01/12/2009 12:01 am EST


David Fuller

Global Strategist and Producer, Fullermoney

David Fuller, global strategist and writer for Fullermoney, offers a technical review of major global markets.

2008 was a year that most investors are relieved to leave behind, but looking ahead we can take some comfort from two historical facts:

1. Bear markets do not last forever.
2. The biggest bear markets are followed by the best recoveries.

The long-term foundation for the next recovery will be laid down by fundamental economic factors. However, since sentiment is such a crucial influence on markets, the evidence of recovery will not appear first in fundamental data, which is reported some months after the event. Evidence of significant recovery potential will appear on the price charts before anywhere else.

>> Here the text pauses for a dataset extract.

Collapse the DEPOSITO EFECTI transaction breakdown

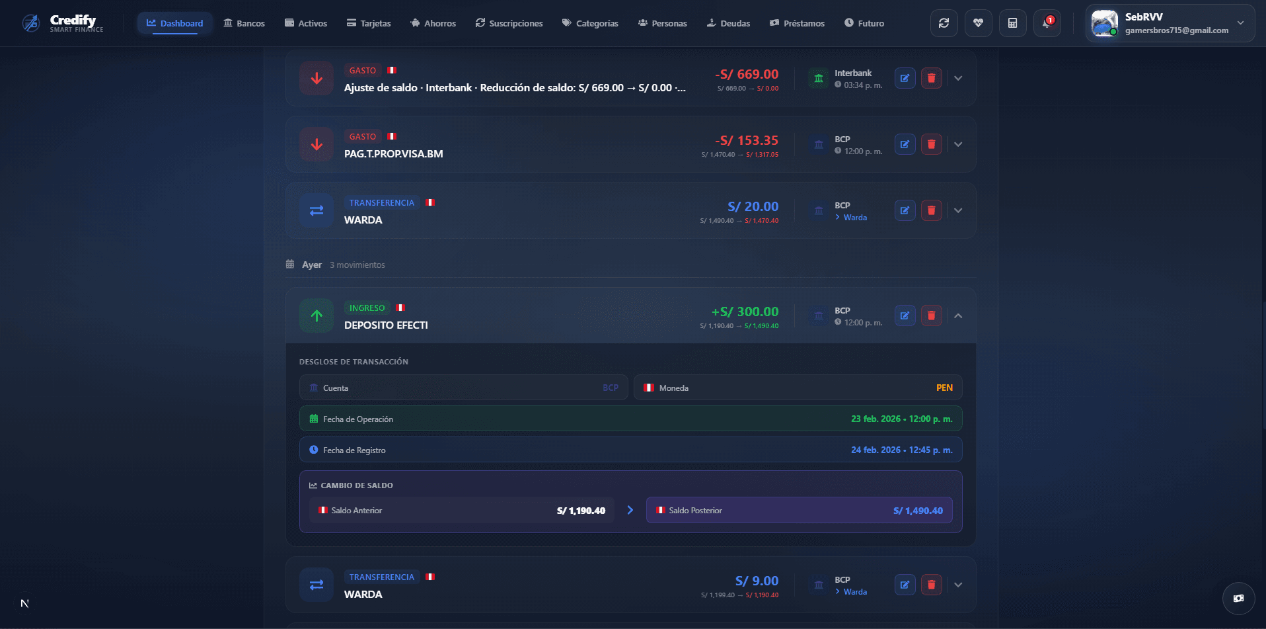[x=958, y=315]
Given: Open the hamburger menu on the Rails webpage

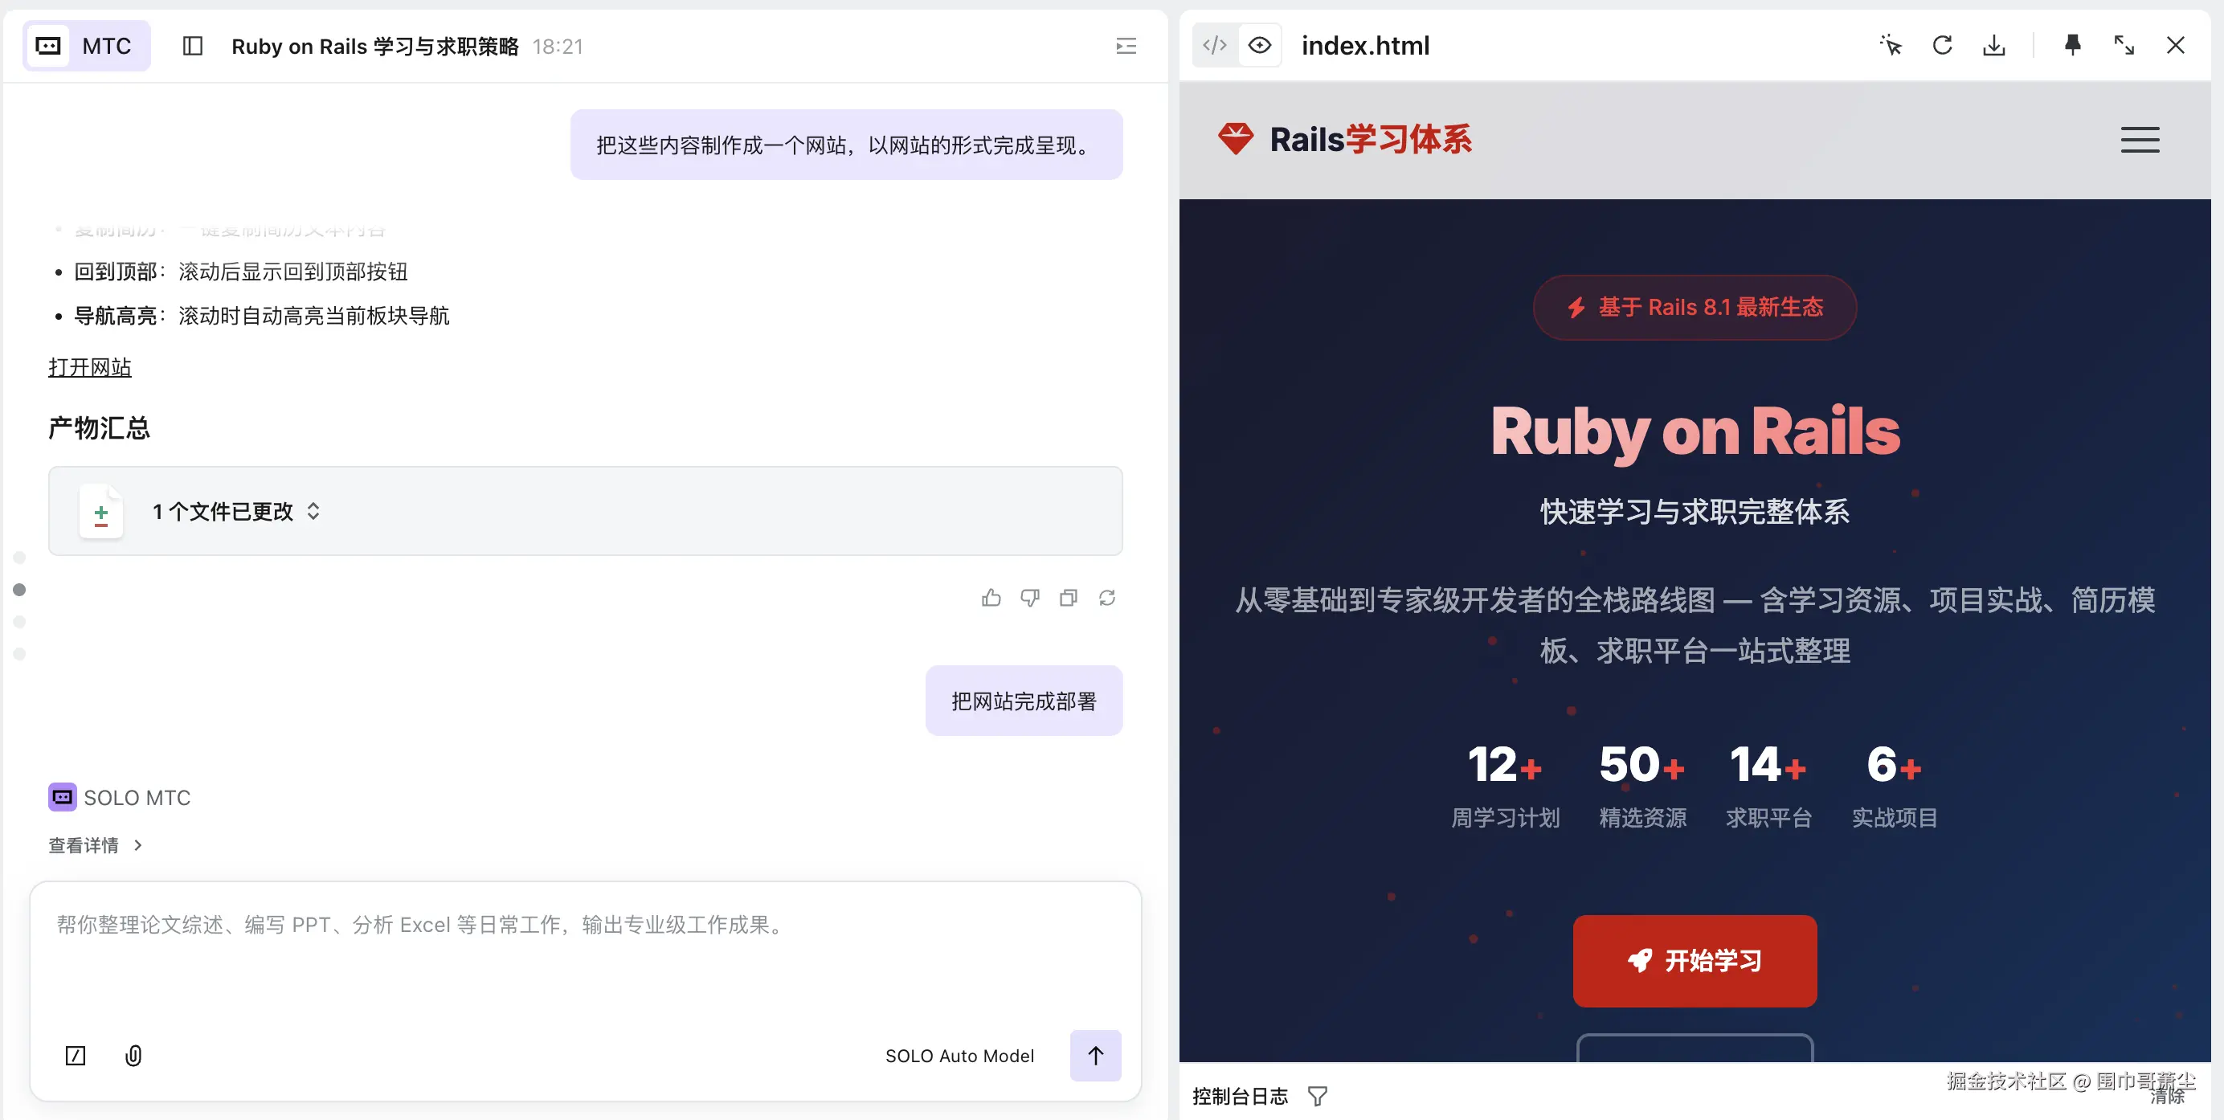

Here are some observations on specific markets:

  • Singapore is one of the most stable economies and best value markets. Its May-October slide appeared climactic, and commencing with the low on October 28th, the big days (dynamics) have been on the up side. A move beneath the early-December low would suggest at least a retest of the lows. 
  • China is drifting beneath its early-December low, and is questioning [its] role as a possible leader of an eventual recovery; it needs to push back above 2000 [on the Shanghai Composite index] and a higher high on the [point & figure price charts] to remain consistent with base formation development.

  • Australia had lagged until recently, but would show further evidence of base development on a sustained break of the [All Ordinaries] above 3750. Conversely, a close beneath 3500 for more than a day or two would be a concern. Australia’s stock market could improve quickly given a stronger performance by oversold industrial commodities, notably base metals.  
  • Interestingly, the UK point & figure chart shows both a higher high and a higher low (previously it showed only one or the other, but not both) for the first time since the bear market commenced. Upward dynamics within the current range are encouraging but a close for the FTSE 100 beneath 4200 would provide the first evidence of a lower phase of base development.

  • Germany’s point & figure also shows a higher high and higher low for the first time since the top was completed. Upward dynamics are encouraging; a close beneath 4500 is required to indicate a lower phase of base extension, and below 4300 to question the base-building hypothesis.  
  • The USA’s upward dynamics offer some hope that the current range is a base formation but it is important that the early-December lows hold. Meanwhile, a retest of 1000 [in the Standard & Poor’s 500 would be an extremely positive development.

  • Canada’s point & figure chart shows a higher high and higher low for the first time since the last bull market’s peak. An extension in the sequence of rising lows evident on the daily and weekly charts would be extremely positive.